Block all datacenters

Hi there,

I noticed right away that my completely obscure little home-hosted private application was swarmed with scraping requests from data centers all over the place.

Every time I looked one of those spammy IPs up, it was some kind of data center behind it. I was wondering if there is a way to filter this out categorically. There used to be robots.txt that was respected by search engines, it seems AI operators have no ethical code of conduct.

I was thinking along the lines of using lookup services, such as whatismyipaddress.com. The information there tells me at least if a data center is involved. I would like to use this to feed an IP blacklisting mechanism. I already have one in place using a file.

Is this possible with HAProxy? Or are there other ways to lock data centers out?

I tried to set up a little script that would have used whatismyipaddress.com to detect data centers, unfortunately they do block scripted access.

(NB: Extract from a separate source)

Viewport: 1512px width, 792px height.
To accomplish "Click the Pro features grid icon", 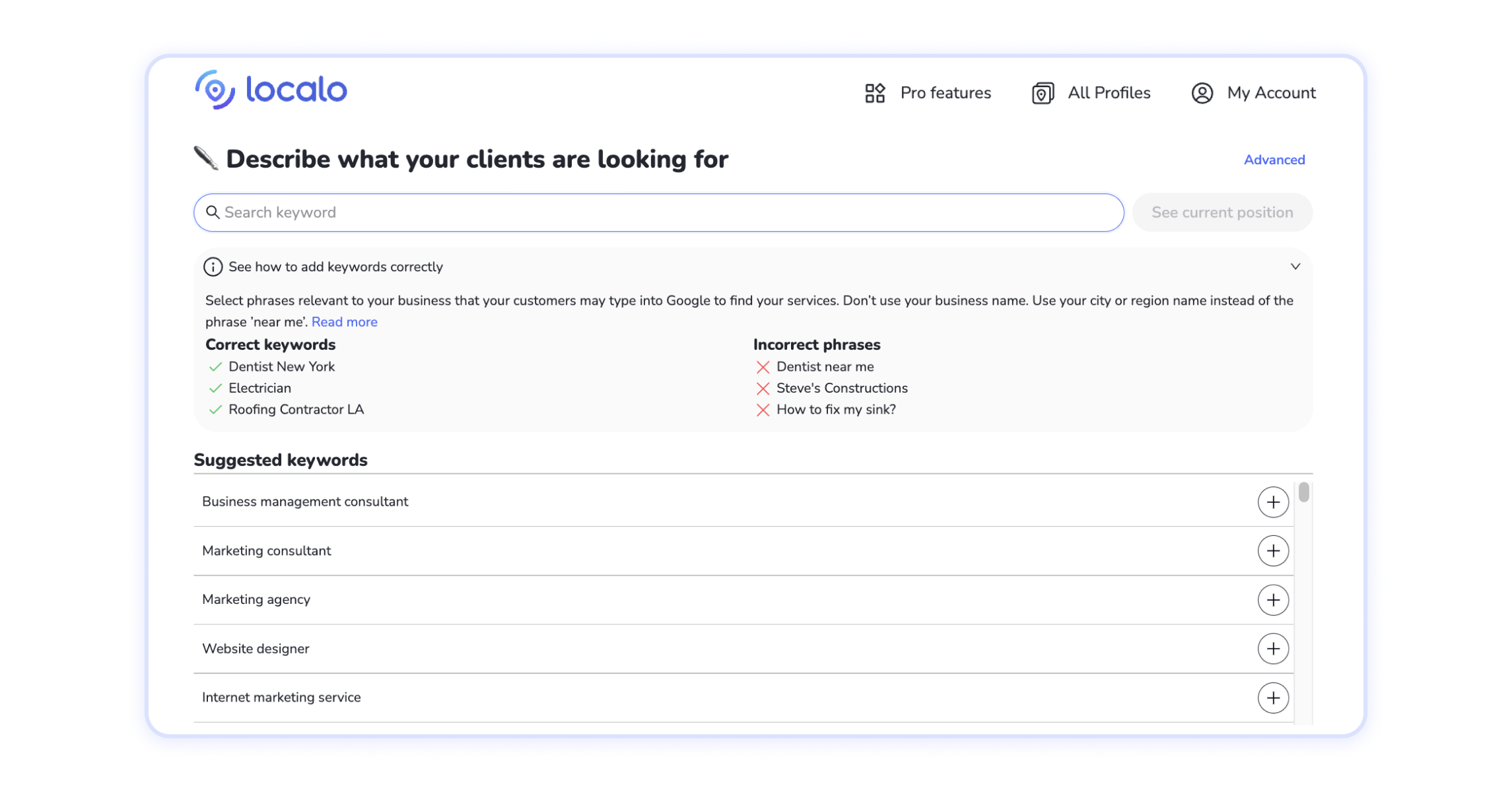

Is there an alternative approach someone is aware of?

With haproxy you can block static lists or map files, you already know that.

Where you get those informations from is a more difficult question to answer.

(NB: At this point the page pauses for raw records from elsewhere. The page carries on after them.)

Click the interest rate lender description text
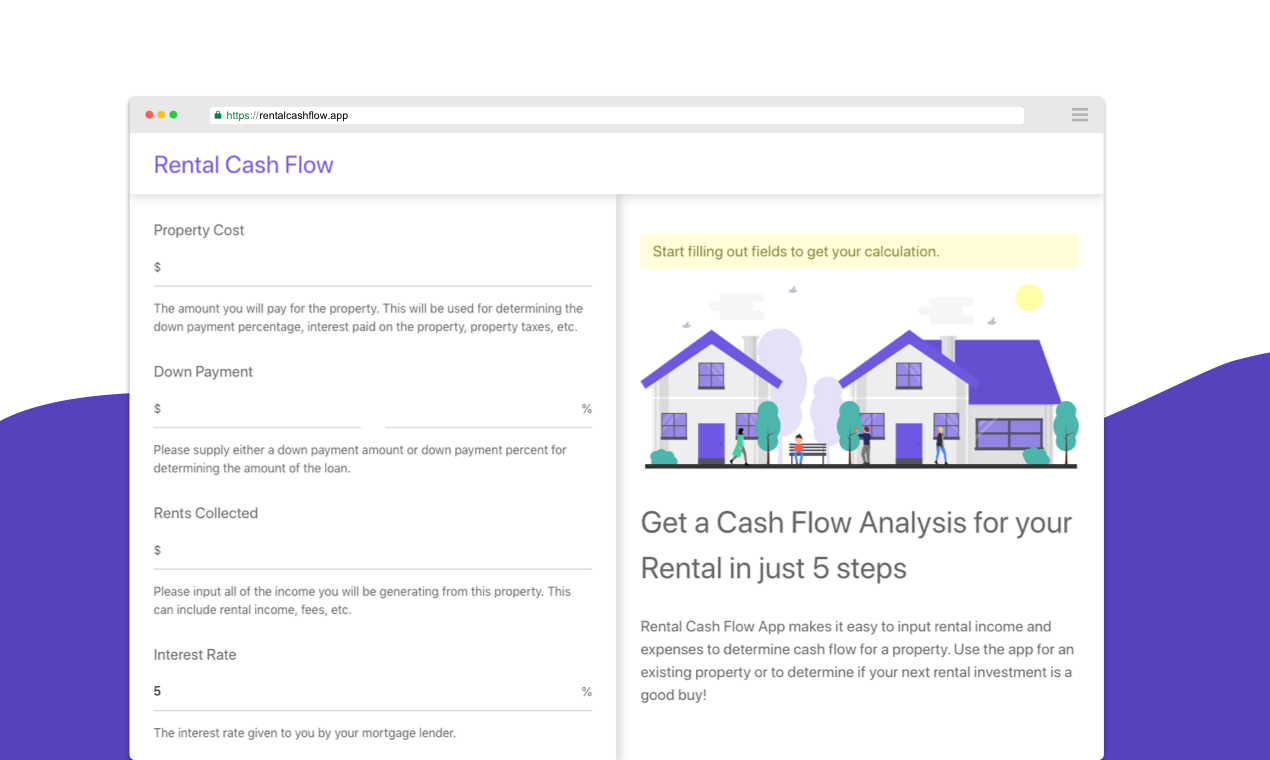[x=303, y=732]
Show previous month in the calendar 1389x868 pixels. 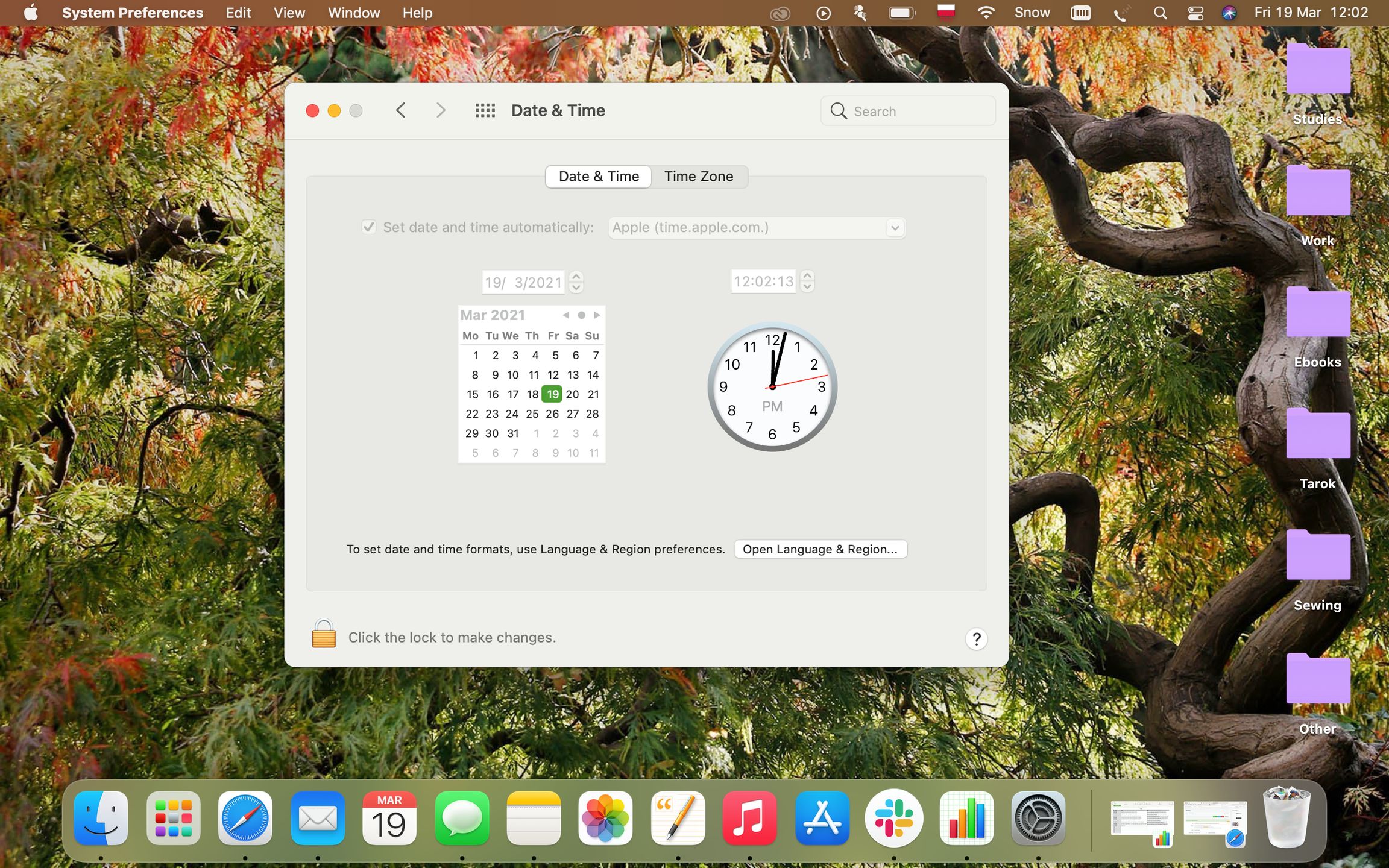pyautogui.click(x=565, y=315)
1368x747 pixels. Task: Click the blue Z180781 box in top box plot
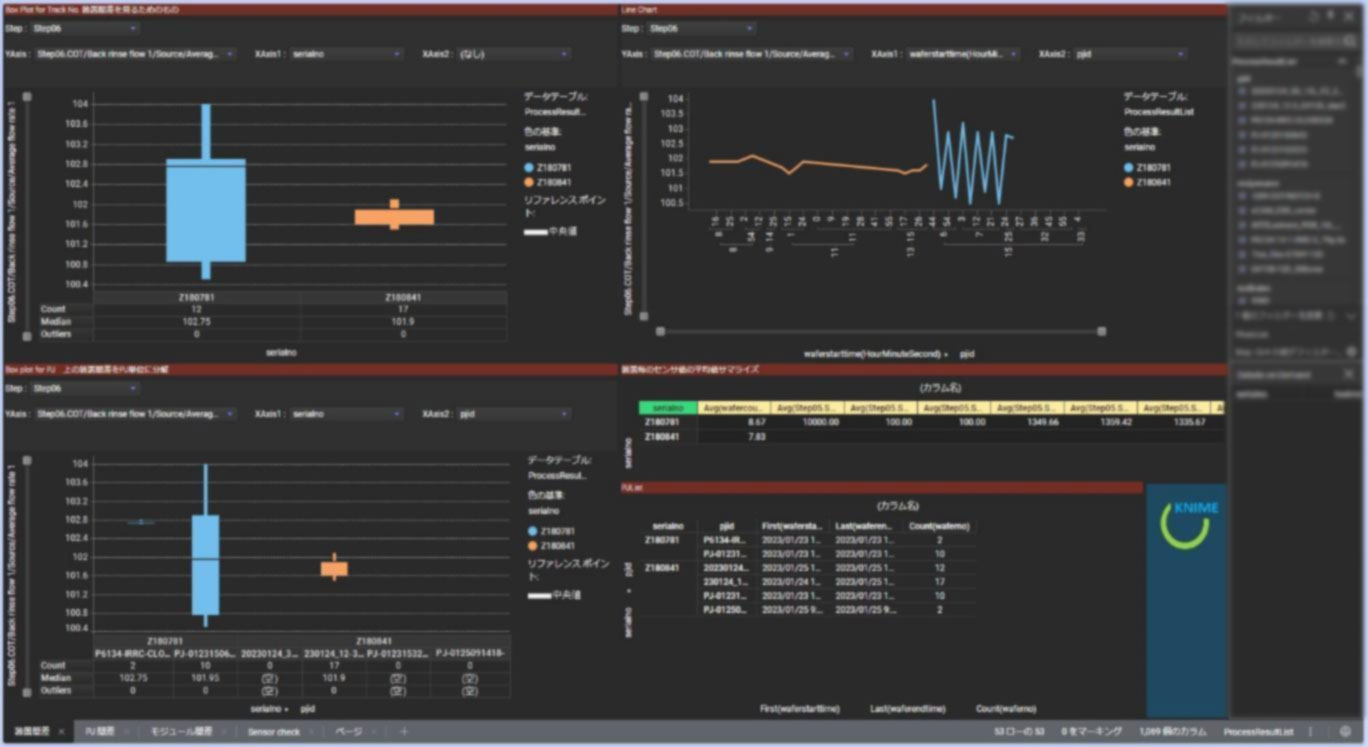pyautogui.click(x=205, y=210)
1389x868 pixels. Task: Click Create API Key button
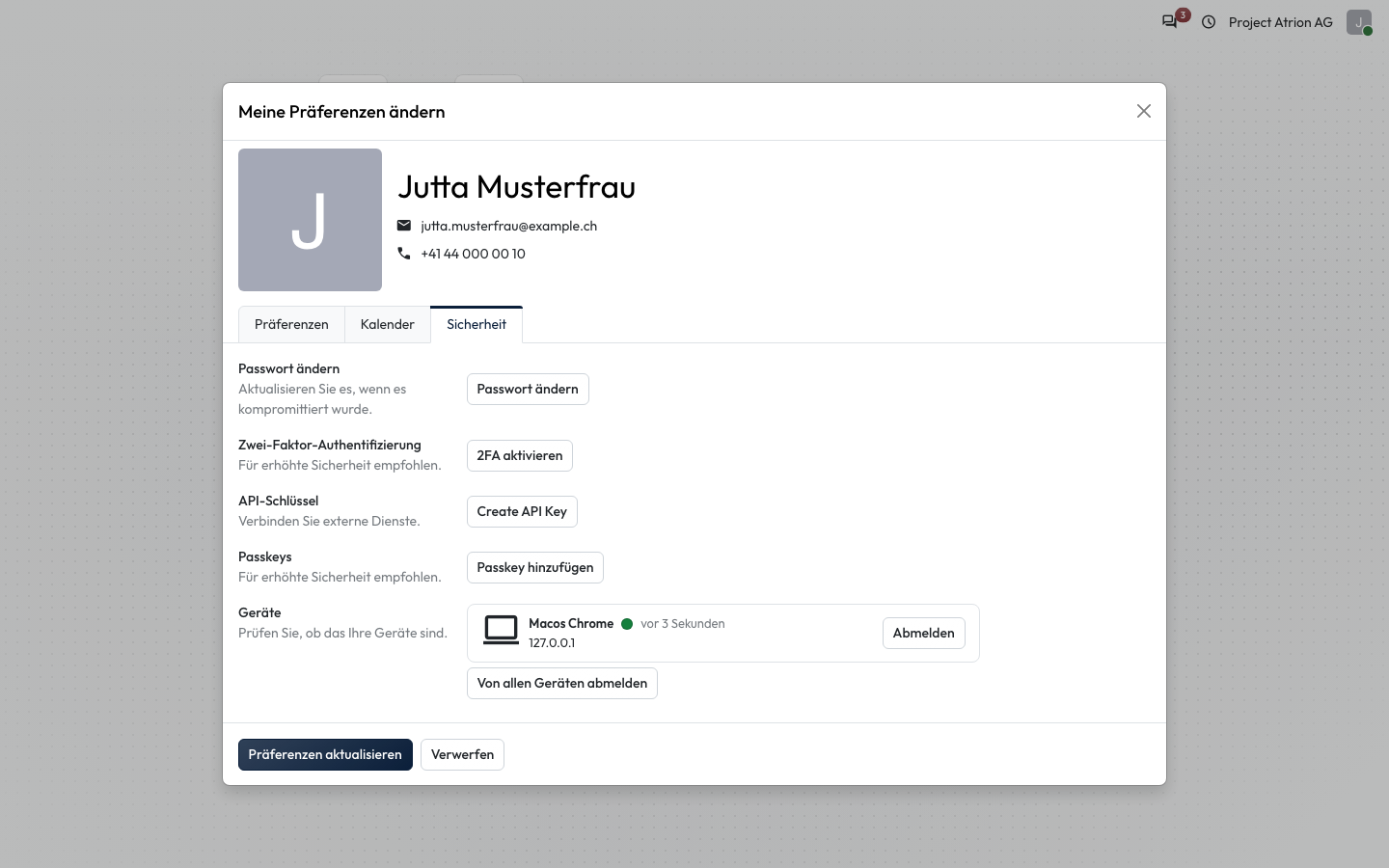(522, 512)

A good geo IP provider like ipinfo.io can provide this information, but not for free. And still AI crawlers start hiding behind residential proxies, so static lists of subnets will become more ineffective by the day because there is a trillion dollar industry in dire need to bypass those protections.

The most efficient and cheap method to not have your HTTP 443 services automatically discovered by AI bots (which are monitoring certificate transparency logs) is to to use a wildcard certificate and use an non public subdomain, like:

Your TLD: example.org
Your internal service name: secrectservice01.example.org

You need a paid TLD for that, because you to use the ACME DNS-01 challenge.

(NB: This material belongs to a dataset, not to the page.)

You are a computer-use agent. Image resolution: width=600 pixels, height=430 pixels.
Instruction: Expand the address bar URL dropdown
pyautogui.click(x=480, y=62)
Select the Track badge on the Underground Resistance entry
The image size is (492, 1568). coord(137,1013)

If you think this suffices, you can use a javascript challenge (this is also used by the debian bugtracker iirc):

But there is no perfect, free, fast and accurate solution to this problem.

I did a dirty thing. I created a python script that uses chromium webdriver to get the information i need. Now I scrape the logs for IP addresses and check each one. If I find it is a data center, I add it to the blacklist. After each pass, I restart haproxy.

I intend to put this into a cron job. This is not optimal, though.

You can add new IP addresses to both the list file and to the existing haproxy instance by using the admin socket.

So you avoid to have to reload every time, and if you reload/restart for other reason, you still have an uptodate file.